*INPUT*.
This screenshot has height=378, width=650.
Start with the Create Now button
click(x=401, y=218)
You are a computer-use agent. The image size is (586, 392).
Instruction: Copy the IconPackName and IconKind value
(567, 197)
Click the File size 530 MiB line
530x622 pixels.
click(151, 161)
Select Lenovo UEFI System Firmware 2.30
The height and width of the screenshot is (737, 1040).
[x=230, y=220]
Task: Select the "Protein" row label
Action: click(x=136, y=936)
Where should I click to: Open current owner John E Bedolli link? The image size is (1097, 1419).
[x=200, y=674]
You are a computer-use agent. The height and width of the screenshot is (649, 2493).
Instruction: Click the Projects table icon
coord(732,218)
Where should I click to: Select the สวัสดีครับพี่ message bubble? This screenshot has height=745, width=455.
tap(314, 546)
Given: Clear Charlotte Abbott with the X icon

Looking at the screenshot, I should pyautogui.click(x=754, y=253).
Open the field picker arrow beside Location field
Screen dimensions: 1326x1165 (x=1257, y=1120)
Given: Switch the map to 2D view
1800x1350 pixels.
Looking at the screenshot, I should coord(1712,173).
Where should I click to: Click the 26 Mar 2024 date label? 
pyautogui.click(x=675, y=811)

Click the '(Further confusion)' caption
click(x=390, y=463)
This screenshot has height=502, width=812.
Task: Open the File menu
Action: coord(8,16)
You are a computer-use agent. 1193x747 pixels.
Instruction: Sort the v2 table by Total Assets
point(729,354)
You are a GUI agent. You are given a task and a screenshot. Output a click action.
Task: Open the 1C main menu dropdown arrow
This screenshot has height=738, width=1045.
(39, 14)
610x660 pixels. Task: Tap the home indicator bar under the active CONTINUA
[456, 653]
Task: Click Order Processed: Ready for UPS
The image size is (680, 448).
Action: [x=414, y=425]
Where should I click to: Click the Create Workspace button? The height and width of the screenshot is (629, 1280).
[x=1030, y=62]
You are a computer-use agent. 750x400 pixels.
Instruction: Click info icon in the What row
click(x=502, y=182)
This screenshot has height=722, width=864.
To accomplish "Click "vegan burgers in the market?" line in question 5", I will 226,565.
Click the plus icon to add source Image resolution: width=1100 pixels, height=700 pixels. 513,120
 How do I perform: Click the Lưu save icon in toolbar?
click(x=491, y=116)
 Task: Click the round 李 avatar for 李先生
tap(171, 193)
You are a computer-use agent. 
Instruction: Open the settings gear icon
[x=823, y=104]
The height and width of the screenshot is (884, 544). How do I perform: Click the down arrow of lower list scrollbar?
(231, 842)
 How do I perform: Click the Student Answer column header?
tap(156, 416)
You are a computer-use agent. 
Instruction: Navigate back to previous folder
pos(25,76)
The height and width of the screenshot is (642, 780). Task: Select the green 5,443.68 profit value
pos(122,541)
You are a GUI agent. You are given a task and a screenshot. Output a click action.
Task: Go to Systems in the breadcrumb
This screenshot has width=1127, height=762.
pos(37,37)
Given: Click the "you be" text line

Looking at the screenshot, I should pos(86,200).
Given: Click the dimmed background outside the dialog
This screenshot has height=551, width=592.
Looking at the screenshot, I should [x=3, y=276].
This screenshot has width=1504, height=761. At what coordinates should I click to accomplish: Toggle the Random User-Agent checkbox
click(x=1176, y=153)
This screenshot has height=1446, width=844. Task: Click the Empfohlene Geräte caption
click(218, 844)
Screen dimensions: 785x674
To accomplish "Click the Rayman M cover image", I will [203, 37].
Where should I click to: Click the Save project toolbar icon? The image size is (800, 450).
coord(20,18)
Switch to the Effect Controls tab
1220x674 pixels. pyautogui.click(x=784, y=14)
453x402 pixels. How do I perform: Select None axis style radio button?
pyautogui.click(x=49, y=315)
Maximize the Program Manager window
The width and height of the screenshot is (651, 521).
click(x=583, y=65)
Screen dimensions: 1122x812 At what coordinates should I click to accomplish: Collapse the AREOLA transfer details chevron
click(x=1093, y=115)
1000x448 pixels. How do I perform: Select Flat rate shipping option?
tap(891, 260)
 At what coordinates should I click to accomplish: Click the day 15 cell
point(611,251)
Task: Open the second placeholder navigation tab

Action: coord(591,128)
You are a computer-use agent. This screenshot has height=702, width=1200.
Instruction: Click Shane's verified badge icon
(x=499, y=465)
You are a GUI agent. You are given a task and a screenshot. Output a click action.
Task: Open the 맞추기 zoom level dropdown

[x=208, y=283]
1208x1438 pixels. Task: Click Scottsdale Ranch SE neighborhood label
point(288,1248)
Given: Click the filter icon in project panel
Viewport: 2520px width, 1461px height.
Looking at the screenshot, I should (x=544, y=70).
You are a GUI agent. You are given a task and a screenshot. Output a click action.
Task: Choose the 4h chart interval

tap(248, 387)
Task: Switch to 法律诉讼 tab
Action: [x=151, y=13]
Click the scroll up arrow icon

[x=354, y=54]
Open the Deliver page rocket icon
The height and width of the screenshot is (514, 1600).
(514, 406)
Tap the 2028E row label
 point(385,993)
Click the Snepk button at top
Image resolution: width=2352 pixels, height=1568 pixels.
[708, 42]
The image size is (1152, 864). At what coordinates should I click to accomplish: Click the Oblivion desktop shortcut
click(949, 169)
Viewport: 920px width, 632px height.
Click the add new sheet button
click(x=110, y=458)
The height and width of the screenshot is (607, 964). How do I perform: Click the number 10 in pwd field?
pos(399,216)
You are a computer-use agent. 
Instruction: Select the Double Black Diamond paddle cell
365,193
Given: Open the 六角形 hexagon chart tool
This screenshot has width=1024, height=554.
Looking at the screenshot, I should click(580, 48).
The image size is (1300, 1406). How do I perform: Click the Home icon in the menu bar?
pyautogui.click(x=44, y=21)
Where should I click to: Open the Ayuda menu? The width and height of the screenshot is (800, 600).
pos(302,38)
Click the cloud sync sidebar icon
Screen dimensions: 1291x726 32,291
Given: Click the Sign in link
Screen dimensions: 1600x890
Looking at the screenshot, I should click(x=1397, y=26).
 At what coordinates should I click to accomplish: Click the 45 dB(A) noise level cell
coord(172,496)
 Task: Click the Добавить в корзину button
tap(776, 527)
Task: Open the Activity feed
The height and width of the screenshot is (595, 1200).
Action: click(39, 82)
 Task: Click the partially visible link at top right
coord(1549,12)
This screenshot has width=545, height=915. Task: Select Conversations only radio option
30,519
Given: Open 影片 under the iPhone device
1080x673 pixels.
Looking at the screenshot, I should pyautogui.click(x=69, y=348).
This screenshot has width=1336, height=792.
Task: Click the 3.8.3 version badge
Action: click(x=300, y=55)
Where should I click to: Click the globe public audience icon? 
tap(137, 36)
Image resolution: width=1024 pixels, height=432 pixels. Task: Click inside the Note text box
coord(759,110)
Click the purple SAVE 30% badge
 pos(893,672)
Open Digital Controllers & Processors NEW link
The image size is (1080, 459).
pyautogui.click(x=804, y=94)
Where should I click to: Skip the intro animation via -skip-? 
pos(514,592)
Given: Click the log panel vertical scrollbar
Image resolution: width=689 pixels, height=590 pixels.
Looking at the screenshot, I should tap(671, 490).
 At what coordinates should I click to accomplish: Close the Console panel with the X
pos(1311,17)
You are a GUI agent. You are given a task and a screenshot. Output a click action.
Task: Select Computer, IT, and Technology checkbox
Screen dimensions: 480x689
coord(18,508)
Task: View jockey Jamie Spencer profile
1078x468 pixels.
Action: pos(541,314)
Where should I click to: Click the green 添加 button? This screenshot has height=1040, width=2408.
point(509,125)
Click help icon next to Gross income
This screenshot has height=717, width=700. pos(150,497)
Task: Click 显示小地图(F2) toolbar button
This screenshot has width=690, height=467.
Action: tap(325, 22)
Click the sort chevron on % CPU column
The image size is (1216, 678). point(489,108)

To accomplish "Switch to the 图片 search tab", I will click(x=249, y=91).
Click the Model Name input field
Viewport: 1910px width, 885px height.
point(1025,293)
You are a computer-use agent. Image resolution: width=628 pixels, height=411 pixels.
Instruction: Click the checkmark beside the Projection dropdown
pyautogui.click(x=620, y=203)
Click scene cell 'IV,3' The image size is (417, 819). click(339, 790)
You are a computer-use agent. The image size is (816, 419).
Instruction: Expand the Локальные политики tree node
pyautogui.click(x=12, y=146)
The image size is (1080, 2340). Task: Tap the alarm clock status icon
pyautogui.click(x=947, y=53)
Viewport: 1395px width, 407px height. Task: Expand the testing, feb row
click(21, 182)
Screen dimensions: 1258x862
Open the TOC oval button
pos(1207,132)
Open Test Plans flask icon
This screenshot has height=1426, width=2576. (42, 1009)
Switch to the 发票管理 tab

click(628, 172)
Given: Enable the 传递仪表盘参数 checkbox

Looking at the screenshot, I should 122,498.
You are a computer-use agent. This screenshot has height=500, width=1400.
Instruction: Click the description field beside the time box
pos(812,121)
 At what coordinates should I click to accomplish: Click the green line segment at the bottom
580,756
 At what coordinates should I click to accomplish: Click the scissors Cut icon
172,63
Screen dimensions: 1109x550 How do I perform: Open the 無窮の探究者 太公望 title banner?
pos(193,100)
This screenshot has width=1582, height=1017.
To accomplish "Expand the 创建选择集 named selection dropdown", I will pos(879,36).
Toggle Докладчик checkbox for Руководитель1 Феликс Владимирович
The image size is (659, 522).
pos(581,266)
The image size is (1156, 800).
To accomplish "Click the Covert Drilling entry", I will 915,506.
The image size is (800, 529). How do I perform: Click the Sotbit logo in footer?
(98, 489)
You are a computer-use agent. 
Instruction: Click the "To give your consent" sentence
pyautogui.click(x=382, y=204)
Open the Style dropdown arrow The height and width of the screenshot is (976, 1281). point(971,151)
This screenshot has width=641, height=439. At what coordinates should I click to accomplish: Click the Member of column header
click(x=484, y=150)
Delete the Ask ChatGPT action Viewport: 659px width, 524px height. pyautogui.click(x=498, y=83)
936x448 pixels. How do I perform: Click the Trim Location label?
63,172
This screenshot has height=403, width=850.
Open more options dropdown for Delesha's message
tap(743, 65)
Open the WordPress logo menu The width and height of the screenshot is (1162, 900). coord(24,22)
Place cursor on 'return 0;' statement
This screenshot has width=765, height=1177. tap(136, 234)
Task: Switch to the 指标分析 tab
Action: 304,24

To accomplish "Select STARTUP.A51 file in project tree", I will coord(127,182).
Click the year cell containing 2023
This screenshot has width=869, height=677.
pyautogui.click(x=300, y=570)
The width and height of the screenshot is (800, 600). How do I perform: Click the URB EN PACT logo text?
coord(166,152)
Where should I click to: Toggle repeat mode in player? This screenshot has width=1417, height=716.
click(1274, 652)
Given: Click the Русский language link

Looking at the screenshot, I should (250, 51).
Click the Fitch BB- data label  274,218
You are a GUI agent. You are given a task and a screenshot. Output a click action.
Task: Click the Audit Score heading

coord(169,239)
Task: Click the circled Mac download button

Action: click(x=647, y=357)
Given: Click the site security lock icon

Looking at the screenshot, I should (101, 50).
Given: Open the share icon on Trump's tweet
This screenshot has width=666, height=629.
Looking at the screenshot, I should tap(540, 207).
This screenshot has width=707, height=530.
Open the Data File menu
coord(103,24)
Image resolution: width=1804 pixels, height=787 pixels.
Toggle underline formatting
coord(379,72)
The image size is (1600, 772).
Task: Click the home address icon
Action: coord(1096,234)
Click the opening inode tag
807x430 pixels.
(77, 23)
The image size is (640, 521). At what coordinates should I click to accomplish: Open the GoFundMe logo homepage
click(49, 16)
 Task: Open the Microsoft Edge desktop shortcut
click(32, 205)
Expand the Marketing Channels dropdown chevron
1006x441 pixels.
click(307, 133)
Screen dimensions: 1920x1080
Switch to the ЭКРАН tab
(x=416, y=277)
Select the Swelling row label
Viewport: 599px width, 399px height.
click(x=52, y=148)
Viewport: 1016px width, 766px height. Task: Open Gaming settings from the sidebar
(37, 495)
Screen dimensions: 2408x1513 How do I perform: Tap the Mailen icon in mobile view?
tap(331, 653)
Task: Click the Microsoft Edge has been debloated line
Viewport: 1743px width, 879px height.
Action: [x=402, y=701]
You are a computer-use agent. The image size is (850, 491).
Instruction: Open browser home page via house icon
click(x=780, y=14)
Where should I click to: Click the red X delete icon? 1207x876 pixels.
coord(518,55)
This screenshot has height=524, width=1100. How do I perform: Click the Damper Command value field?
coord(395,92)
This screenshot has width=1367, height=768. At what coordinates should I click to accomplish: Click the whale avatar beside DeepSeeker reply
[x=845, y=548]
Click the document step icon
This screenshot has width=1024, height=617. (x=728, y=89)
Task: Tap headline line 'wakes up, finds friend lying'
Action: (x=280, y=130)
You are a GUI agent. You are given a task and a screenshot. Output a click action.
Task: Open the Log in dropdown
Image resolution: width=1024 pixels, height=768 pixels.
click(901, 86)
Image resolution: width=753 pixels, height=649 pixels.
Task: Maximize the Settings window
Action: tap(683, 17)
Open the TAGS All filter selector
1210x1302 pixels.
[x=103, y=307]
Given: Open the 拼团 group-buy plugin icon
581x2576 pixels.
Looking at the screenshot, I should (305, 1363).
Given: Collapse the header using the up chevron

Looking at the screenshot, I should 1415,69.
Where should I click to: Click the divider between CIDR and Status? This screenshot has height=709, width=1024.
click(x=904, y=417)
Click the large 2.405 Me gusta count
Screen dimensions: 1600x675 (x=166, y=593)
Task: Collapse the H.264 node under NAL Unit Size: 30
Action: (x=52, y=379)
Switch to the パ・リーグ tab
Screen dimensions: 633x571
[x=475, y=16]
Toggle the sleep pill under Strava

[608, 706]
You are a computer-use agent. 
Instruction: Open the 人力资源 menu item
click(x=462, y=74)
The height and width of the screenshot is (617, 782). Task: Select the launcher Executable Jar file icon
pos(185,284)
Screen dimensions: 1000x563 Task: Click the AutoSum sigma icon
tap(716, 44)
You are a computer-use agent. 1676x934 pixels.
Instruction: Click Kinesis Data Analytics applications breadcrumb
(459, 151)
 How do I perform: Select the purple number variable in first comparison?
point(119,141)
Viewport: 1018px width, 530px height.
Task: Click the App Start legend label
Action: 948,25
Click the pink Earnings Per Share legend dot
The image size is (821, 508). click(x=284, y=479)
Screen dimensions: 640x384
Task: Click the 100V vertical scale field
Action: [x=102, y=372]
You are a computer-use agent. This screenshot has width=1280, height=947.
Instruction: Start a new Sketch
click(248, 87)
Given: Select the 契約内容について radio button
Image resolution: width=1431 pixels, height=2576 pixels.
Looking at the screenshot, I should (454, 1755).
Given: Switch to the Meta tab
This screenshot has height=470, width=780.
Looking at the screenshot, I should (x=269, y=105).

*TASK BRIEF*. Only the lines from the one containing "Given: Switch to the Meta tab" through the final line of the records above should be printed, exactly as they stand.

*EXPECTED ANSWER*.
Given: Switch to the Meta tab
This screenshot has height=470, width=780.
Looking at the screenshot, I should (x=269, y=105).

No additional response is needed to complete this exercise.